-- Task 1 --
Please list, without repeats, every supplier named in parentheses in the lung tissue methods excerpt.
-- Task 2 --
Carry on the lung tissue methods excerpt after its final heading, "Epithelial cell FACS."

-- Excerpted passage --
-------------------------

Confocal microscopy.

Tissue sections stained for immunofluorescence were imaged on an inverted Nikon A1R confocal microscope (×10, ×20, and ×60 WI) NA 1.27 objective using an 1.2 AU pinhole. Maximum intensity projections of multilabeled Z stack images obtained sequentially using channel series across the 5-μm-thick sections were generated using Nikon NIS-Elements software. Brightfield images were captured using an Zeiss Axio ImagerA2 microscope utilizing Axiovision software.

RNA extraction and sequencing.

Peripheral human lung tissue with airways no larger than 2 mm in diameter and lacking visceral pleura was mechanically minced and enzymatically dissociated to generate a single-cell suspension. Briefly, finely minced tissues were washed in Ham’s F12 (Corning) at 4°C for 5 minutes with rocking, followed by centrifugation for 5 minutes at 600 g and 4°C. The minced cleaned tissue was then incubated in DMEM/F12 (Life Technologies) containing 2 mg/ml Dispase (Corning), incubated at 4°C with rocking for 1 hour, and incubated for another 30 minutes at 37°C. Further elastase/trypsin digestion was then accomplished by the addition of an equal volume of Ham’s F12 medium containing 5 U/ml elastase (Worthington Biochemical Corp.) and 0.125% trypsin/EDTA (Corning). The reaction was arrested by addition of HBSS containing 0.01% HEPES, 0.5 M EDTA, and 0.02% FBS. Triturated tissue solution was subjected to a final protease digestion of 1 volume DNase I for 15 minutes at 37°C. Cells were plated overnight on collagen-coated plates in bronchial epithelial growth medium (Lonza) and harvested by mild trypsin digestion.

Epithelial cell FACS.

-------------------------

-- Given material --
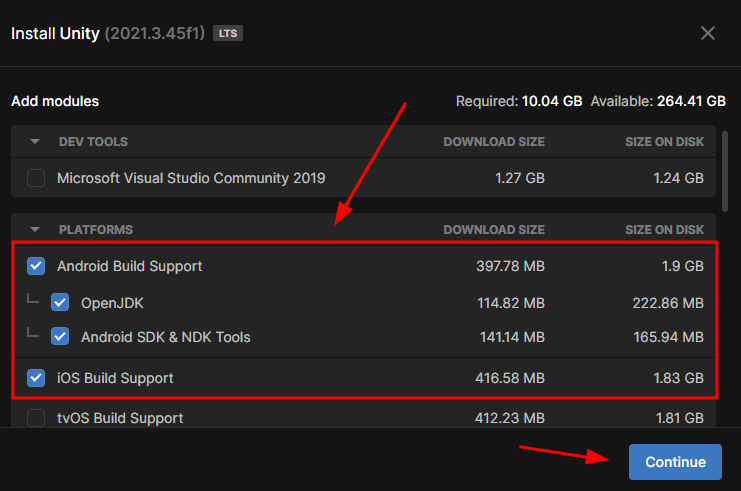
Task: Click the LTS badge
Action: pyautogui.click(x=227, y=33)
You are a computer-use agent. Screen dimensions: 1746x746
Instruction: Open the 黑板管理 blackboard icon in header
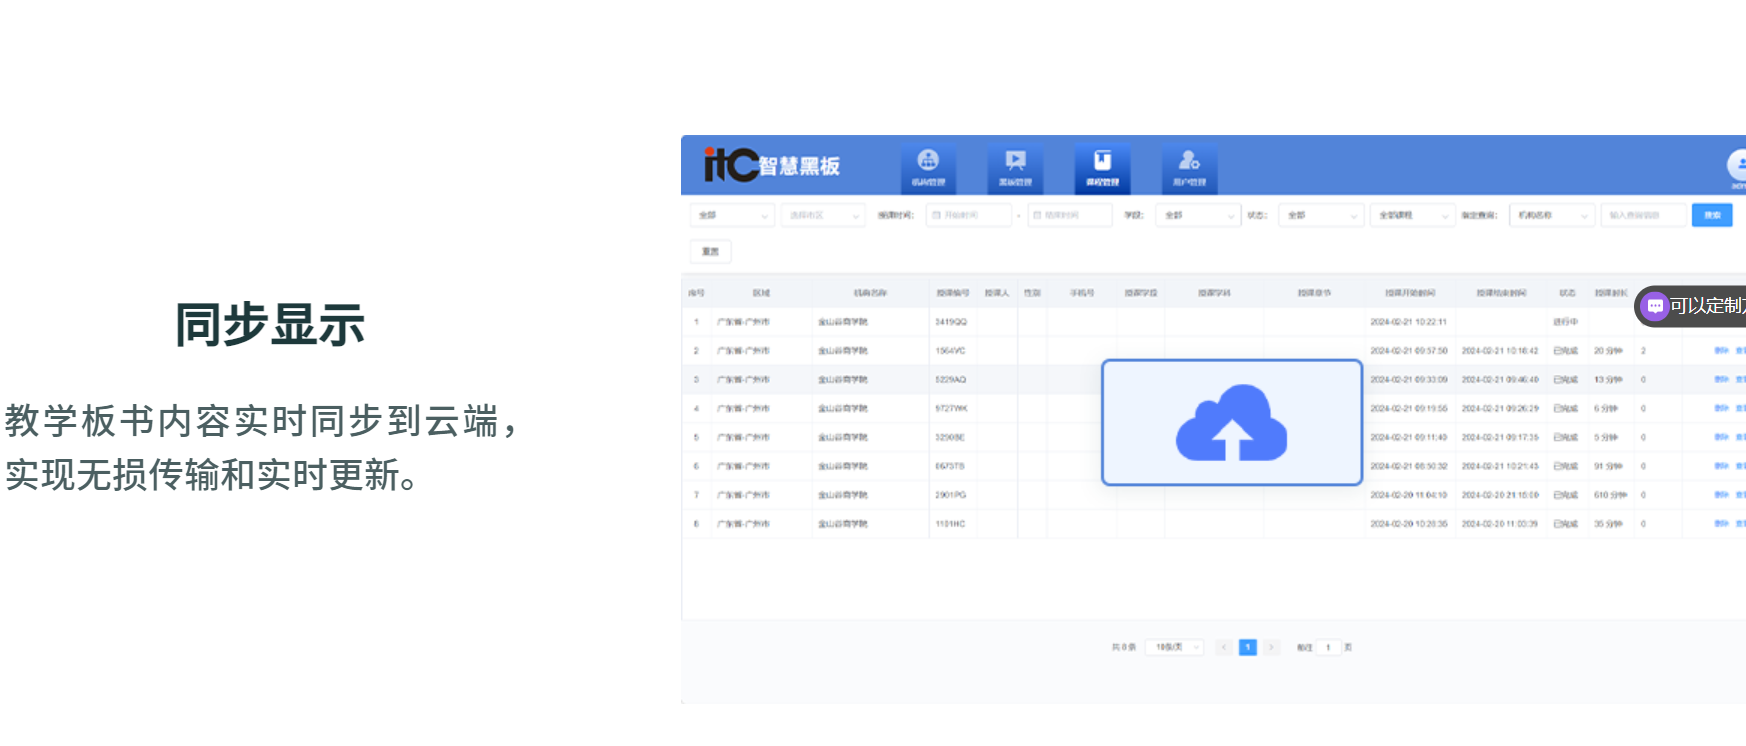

-------------------------

-- Expected answer 1 --
Corning, Life Technologies, Worthington Biochemical Corp., Lonza

-- Expected answer 2 --
Dissociated single-cell preparations from peripheral lung of IPF patients (n = 3) and controls (n = 3) from cohort 2 were enriched for AT2 epithelial cells by FACS for CD326 (CD326) double positive, CD45 (hematopoietic) negative, CD31 (endothelial) negative cells, and HTII-280 after dissociation by proteases (Supplemental Figure 8). Cells were plated overnight and sorted. After sorting, cells were preserved in either RNAprotect Cell (QIAGEN) or RNAlater RNA stabilization (QIAGEN) reagent. Total RNA was isolated using an RNeasy Micro Kit (QIAGEN) by incorporating an on-column DNAsel digestion step. Amplified cDNA was generated using the Ovation RNA-Seq System V2 kit (NuGEN) to amplify both polyA+ and non-polyadenylated RNA transcripts. Sequencing libraries were prepared using the Nextera XT DNA Sample Preparation Kit (Illumina). Next-generation sequencing of equimolar pools of cDNA libraries was performed using a single read 50 rapid flow cell on a HiSeq 2500 sequencing platform (Illumina), generating greater than 30 million raw reads per sample. Distinct “basal” cell populations were prepared by FACS, selecting CD326 (EPCAM) NGFR double positive cells from peripheral lung tissue from patients with IPF (n = 3). Due to low abundance of basal cells in normal lung tissue, this procedure failed to extract sufficient RNA from the normal donor lung.

Single-cell isolation.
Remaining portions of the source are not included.